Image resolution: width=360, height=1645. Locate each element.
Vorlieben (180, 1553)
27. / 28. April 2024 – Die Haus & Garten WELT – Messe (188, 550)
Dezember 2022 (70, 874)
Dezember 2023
-------
- DIRECTIONS -
Rewrite the records, putting "December" in place of every "Dezember" and leaving everything else unchanged.

- RESPONSE TO THE EXERCISE -
Image resolution: width=360, height=1645. Locate each element.
Vorlieben (180, 1553)
27. / 28. April 2024 – Die Haus & Garten WELT – Messe (188, 550)
December 2022 (70, 874)
December 2023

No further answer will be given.